La Californie fournit beaucoup de tomates transformées au Canada, car c’est le plus grand producteur au monde. Sauces, salsa, soupes, etc. – de nombreux produits à base de tomates se retrouvent sur les tablettes de nos épiceries canadiennes. Mais tout le monde sait maintenant que la Californie connaît des difficultés avec son approvisionnement en eau. L’eau devient cruellement rare là-bas.

Des rapports récents suggèrent que la Californie connaît la pire sécheresse depuis 1200 ans, affectant de nombreuses cultures, y compris les tomates. Certains spéculent même que nous pourrions manquer de sauce à spaghetti. Les prix peuvent augmenter, en effet, mais il s’avère très peu probable que le Canada manque de sauce à spaghetti. D’une part, nous avons d’excellents produits locaux en grand nombre, souvent négligés par les consommateurs qui ne recherchent que certaines marques. D’autre part, nous produisons beaucoup de tomates ici au Canada, et les sauces restent très faciles à préparer. Nous devrions nous préoccuper de beaucoup de choses, mais pas de manquer de sauce à spaghetti.

Cela dit, les difficultés que connaît la Californie entraîneront des changements massifs dans la façon dont nous cultivons, importons et exportons des produits de base – la façon de consommer se modifie chaque jour, et ce changement s’opère très rapidement.

En raison d’un marché carbonique qui se monnaye de plus en plus, dépenser de l’énergie pour produire, transformer et transporter des aliments deviendra plus coûteux. Mettre un prix sur le carbone incitera les entreprises à élaborer une stratégie différente. Les producteurs et les transformateurs se voient maintenant obligés de penser différemment à la façon dont ils desservent les marchés, y compris le Canada. En d’autres termes, notre monde agroalimentaire rétrécit et s’amenuise.

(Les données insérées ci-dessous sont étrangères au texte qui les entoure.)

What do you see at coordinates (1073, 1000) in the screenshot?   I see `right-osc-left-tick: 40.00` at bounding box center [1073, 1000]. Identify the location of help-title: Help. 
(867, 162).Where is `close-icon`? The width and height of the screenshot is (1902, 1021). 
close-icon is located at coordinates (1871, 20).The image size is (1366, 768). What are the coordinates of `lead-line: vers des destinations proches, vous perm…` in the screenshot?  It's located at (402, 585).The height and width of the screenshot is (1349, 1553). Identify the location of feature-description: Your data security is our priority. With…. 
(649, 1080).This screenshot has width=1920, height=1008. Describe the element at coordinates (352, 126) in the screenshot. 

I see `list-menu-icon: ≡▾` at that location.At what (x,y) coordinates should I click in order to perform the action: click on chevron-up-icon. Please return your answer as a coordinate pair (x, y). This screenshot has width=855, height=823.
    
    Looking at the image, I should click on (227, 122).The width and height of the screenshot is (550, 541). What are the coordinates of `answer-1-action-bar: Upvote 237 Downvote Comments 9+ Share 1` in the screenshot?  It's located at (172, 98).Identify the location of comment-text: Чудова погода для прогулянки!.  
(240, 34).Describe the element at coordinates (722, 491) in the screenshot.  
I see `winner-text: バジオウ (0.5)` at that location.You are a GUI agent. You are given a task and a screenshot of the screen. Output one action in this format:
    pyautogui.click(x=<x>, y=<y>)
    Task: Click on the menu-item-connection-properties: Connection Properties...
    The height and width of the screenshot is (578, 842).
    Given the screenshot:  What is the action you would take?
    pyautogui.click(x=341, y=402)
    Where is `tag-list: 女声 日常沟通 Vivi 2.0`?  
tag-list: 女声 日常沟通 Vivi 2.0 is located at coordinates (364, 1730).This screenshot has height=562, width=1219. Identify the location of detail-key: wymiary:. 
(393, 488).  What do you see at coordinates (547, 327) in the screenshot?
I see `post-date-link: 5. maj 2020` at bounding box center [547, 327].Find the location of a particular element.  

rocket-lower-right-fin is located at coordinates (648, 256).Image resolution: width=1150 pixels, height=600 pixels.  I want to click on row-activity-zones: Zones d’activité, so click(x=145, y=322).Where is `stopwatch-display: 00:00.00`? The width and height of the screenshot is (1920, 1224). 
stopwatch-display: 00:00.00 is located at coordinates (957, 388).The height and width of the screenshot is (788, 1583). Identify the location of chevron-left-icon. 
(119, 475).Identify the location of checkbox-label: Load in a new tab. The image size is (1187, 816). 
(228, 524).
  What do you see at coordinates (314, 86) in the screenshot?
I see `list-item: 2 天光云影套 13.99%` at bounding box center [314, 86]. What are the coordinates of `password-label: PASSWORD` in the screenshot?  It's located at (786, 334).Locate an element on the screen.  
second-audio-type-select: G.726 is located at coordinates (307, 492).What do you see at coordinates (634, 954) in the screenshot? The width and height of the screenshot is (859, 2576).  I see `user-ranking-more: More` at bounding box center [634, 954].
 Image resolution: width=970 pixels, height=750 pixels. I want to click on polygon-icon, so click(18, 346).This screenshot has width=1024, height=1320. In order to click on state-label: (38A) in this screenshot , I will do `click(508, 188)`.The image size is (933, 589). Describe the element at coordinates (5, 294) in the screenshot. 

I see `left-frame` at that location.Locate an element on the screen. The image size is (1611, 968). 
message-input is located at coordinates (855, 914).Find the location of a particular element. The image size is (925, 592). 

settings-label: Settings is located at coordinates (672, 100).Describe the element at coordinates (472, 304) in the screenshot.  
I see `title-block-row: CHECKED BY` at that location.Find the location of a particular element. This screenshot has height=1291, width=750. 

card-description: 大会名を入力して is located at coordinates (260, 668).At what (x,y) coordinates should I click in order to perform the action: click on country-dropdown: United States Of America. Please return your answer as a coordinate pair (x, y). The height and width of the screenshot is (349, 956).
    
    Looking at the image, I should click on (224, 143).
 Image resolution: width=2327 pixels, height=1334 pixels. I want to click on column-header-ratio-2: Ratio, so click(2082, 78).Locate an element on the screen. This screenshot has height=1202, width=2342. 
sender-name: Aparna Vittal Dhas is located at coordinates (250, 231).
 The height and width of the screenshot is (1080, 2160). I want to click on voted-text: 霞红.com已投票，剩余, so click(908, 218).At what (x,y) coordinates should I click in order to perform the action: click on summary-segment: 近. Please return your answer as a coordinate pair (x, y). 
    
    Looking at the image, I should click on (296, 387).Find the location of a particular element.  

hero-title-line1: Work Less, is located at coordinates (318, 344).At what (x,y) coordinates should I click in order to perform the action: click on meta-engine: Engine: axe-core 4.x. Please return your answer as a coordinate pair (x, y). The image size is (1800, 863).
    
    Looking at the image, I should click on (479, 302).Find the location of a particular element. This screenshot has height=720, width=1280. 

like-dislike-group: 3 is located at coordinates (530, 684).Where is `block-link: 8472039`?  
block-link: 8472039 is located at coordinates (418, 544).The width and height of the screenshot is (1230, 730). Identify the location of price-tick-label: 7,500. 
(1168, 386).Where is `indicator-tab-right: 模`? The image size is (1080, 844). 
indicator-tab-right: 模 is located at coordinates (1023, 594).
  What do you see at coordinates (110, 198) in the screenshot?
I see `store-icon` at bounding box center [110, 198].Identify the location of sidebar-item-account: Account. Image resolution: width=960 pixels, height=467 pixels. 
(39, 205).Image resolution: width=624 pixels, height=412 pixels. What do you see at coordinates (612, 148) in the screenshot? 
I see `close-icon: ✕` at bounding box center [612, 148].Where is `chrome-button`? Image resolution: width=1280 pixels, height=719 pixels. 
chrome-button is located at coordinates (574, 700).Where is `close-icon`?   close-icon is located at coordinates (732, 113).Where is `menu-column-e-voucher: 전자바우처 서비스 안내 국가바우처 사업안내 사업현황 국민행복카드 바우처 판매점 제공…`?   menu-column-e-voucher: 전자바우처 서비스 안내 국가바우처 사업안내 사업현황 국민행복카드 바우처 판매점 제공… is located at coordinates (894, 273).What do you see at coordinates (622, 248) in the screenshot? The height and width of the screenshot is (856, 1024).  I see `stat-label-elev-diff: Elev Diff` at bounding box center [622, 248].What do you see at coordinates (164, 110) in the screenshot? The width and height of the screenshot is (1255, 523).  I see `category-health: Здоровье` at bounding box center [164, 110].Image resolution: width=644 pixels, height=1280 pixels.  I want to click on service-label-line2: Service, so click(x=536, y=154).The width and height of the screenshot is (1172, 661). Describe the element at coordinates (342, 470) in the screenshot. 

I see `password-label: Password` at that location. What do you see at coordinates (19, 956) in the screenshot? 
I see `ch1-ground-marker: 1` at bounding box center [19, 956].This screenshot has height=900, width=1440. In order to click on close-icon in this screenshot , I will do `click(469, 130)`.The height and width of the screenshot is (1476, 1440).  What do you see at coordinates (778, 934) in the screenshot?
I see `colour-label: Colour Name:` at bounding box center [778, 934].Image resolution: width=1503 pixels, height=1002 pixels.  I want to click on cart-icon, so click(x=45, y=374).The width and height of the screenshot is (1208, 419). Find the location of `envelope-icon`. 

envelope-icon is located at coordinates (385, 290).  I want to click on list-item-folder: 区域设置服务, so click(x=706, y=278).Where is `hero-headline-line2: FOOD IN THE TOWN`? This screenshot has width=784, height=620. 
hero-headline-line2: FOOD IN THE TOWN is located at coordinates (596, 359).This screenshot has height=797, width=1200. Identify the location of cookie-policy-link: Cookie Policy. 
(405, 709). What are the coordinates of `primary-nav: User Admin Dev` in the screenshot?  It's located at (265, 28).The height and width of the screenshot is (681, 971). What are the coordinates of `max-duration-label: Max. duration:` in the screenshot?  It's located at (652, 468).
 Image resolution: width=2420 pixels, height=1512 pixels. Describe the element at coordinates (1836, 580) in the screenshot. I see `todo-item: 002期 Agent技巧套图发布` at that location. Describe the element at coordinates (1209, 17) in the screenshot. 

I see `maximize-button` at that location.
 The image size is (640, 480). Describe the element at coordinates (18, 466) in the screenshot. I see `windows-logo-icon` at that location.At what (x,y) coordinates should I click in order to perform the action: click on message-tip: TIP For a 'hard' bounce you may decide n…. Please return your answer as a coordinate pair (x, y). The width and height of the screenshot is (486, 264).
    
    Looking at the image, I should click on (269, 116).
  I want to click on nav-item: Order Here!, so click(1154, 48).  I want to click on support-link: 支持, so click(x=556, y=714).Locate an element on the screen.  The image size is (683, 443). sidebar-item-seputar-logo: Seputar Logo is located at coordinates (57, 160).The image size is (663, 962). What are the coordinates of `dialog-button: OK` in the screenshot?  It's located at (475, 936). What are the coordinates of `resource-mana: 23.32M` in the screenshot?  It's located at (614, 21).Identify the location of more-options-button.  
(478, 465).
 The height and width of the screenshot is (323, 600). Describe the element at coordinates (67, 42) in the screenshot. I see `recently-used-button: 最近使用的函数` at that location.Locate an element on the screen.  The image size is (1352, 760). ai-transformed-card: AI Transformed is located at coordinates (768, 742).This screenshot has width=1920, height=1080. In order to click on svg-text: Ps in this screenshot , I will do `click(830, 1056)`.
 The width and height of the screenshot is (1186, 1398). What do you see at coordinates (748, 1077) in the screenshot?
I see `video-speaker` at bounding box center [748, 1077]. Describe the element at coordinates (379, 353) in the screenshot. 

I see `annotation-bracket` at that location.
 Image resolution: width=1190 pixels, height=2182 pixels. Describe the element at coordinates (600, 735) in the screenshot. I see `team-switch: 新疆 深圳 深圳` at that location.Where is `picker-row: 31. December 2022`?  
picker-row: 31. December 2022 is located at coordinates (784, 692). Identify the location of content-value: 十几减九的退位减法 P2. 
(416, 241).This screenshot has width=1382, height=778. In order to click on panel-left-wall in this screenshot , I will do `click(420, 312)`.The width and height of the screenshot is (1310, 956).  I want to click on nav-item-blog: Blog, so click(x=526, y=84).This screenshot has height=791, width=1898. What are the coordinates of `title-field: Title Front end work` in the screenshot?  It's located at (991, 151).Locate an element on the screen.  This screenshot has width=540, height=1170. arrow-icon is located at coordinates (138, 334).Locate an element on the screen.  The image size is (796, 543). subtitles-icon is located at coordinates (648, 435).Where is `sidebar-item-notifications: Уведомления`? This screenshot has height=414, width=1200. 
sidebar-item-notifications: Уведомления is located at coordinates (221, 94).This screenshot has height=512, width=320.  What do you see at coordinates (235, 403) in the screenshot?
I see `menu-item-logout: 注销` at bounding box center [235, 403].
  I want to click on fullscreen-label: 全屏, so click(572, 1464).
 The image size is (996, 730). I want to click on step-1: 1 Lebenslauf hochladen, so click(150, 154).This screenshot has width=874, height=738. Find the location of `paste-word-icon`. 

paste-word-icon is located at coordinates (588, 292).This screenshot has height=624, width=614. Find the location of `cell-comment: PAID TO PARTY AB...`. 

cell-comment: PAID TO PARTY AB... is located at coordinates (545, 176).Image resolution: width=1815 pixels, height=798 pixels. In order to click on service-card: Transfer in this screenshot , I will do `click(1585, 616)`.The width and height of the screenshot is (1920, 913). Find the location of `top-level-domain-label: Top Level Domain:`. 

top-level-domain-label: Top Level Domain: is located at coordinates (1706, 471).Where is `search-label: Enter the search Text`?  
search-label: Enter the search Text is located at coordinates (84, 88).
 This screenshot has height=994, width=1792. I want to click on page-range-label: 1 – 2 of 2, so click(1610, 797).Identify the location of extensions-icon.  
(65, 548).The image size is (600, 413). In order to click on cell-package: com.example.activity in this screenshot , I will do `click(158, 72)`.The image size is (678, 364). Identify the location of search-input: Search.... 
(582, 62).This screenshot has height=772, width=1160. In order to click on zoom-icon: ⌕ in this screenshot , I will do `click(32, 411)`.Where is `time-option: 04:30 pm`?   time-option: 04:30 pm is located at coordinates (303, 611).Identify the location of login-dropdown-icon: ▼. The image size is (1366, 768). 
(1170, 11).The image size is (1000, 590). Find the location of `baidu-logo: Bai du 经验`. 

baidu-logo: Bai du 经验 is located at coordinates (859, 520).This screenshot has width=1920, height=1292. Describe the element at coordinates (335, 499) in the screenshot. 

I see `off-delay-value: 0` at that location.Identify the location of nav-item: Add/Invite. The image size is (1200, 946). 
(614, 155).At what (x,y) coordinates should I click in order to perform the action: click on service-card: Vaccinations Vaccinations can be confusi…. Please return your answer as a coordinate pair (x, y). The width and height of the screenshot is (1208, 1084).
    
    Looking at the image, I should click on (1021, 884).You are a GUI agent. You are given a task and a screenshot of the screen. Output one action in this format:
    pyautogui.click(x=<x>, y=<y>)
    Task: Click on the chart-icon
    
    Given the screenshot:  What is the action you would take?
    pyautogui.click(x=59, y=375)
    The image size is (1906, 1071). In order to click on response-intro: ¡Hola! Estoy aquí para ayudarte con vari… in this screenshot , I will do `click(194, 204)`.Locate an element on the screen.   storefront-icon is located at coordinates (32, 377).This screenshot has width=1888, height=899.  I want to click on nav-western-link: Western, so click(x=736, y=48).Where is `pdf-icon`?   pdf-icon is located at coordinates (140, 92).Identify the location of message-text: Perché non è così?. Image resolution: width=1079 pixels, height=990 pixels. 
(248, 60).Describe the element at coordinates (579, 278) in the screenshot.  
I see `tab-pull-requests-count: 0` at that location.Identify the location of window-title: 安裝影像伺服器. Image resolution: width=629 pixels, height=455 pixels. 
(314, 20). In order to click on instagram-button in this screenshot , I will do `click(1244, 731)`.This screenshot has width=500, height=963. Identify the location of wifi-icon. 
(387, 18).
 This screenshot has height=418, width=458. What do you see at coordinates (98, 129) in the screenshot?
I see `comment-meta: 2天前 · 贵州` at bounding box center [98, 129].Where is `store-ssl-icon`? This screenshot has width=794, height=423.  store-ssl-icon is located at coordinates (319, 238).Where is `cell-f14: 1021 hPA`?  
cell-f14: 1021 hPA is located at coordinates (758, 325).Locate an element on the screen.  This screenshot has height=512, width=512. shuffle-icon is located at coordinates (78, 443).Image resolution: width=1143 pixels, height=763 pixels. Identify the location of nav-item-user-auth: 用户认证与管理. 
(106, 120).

Voici un exemple concret : cet été, nous avons appris que le géant californien Driscoll’s avait signé un partenariat avec des producteurs pour cultiver des baies ici même au Canada. Driscoll’s, l’un des plus grands producteurs de fruits au monde, a dû faire face à des problèmes de pénurie d’eau en Californie ces dernières années. Les bases d’une entreprise changent pour des compagnies comme Driscoll’s. Non seulement elle doit se rapprocher de ses marchés, mais en plus, elle a besoin de ressources précieuses qui autrefois abondaient en Californie. Les changements climatiques modifient sans aucun doute l’économie de la culture de la tomate. On assiste à un parfait exemple d’activité de délocalisation. Nous entendrons parler à coup sûr d’autres mouvements de ce type dans les années à venir.

Alors que les agriculteurs canadiens de la Colombie-Britannique et du Québec s’occupent de cultiver pour Driscoll’s, ils ont également reçu le savoir-faire de Driscoll’s, y compris la génétique et l’expertise croissante. Cela vaut beaucoup d’argent et de temps.

La décision rusée de Driscoll’s permettra en fait aux producteurs et aux consommateurs canadiens d’y gagner. À l’avenir, le commerce agricole mondial ne se limitera pas nécessairement au commerce des bananes, du bœuf, du blé et des pommes. Il s’agira de propriété intellectuelle, de génétique et d’image de marque, du tangible au moins tangible.

C’est le seul type de mondialisation que nous continuerons de voir dans les années à venir.